Martin is also quite proud of his work a few years back on an important perc and alternative solvent study in North Carolina.
“We did a very even-handed analysis,” he explained. “Out of that came a statement from the North Carolina Epidemiology branch, and I’ll paraphrase: ‘Perchloroethylene as it is used in the drycleaning industry today poses no significant risk to the general public.’ At that point in time, I asked the facilitator of the meeting if I could kiss each one of the men from the Epidemiology branch. We were in the middle of a storm at that time.”

When IFI announced its Award of Excellence program at the last Clean Show, Martin liked the idea immediately. In fact, he was in the first group of nine cleaners to meet the program’s criteria. He is proud of the accomplishment.
“Anybody that can pass the Stain Removal Test and the Cleaning Performance Test is in decent shape,” he said. “When IFI set up the Award of Excellence, they were looking for indicators of how someone is conducting business. These things in and of themselves, singularly, aren’t that great, but taken as a whole, it is a pretty good indication of how you run your business.”
Already, Martin has qualified to be in the program for 2006. It’s an honor that he believes can’t be bought, but, instead, has to be earned — much like the knowledge he gained working with his father, who still serves as a strong inspiration today.
“I am six feet tall, 250 pounds with two strong arms and a college education,” he said. “I have all of that going for me and I’m doing my best to hold onto what a one-armed man with a seventh-grade education built.”

Martin has done quite well with the tools at his disposal. After all, he has raised and provided education for his two children, Bryon and Michelle, and has been an industry consultant for many years. Somehow, he has managed to work side by side at his plant with his wife, Zelda, too. She takes care of the front counter so he can take care of garment stains in the back. Martin believes handling clothes is a big responsibility.
“Garments are a very personal thing,” he said. “People come in with clothes all wadded up and in trash bags, but when they pull them out and start laying them on the counter, they stroke them. Clothes are a very personal, emotional thing.”

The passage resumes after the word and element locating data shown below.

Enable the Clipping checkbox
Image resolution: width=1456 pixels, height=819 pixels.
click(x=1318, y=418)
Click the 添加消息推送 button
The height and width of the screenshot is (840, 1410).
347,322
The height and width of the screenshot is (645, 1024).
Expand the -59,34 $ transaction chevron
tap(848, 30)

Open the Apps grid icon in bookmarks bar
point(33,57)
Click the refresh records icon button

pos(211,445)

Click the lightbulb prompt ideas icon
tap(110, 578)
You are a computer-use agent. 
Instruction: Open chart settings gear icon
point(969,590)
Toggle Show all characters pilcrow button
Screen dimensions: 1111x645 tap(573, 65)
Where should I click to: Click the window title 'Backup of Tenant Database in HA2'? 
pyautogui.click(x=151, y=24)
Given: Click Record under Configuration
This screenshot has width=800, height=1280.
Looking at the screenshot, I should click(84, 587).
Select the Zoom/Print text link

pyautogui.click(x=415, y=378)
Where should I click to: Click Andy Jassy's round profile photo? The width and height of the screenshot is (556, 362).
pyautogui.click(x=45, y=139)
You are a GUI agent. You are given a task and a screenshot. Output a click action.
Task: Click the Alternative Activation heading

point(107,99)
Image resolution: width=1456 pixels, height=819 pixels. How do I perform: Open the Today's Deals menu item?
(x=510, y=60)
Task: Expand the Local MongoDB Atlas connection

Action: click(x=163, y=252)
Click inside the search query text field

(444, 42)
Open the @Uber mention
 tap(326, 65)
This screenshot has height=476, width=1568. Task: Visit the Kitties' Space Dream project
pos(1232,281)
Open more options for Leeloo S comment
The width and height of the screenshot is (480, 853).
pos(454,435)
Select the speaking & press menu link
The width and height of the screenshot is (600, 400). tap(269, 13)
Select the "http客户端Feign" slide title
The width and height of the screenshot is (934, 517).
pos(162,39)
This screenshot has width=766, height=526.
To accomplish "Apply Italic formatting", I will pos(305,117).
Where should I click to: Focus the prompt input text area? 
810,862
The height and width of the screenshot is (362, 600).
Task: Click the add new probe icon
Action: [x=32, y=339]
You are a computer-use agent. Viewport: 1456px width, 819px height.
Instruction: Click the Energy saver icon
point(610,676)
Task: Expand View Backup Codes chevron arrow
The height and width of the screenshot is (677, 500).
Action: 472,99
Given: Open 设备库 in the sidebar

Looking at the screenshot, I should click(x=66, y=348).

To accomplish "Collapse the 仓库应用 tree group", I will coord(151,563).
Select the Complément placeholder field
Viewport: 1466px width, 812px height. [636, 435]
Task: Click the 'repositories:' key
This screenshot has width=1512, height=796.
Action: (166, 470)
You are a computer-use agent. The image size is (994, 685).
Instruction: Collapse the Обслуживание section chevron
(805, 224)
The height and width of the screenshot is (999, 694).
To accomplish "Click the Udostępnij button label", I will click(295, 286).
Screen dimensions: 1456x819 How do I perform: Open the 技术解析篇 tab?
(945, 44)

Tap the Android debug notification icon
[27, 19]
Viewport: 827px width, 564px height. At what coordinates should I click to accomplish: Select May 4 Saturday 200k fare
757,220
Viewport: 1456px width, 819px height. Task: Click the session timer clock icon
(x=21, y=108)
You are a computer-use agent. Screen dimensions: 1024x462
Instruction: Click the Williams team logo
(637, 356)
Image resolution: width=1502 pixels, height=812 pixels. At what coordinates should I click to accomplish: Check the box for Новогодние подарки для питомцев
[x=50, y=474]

Perhaps that is why Martin is frustrated by the diminishing unity he’s witnessed among drycleaners recently.
“The atmosphere among cleaners has changed in the last 25 years,” he said. “When I started in 1981, we were a close-knit group here in my hometown. My brother cleaners knew that my dad was the most experienced cleaner in town and he was more than happy to help them keep from having to pay a claim.”
Unfortunately, a lot has changed since then, and not for the better.
“Now, it’s become cutthroat,” he said. “The pie has been sliced so small that people are very hostile toward one another and will cut each other’s throat and then sit on the curb and see who is going to die first.”
As Martin sees it, cleaners would be a lot smarter to work together, rather than against each other.
“We’re all restoring textiles to please the customer,” he said. “We’re trying to override regulation. It has nothing to do with the solution that you immerse or don’t immerse the garments in — or whatever. If we would all unite under that banner and that attitude, it would be a much better world.”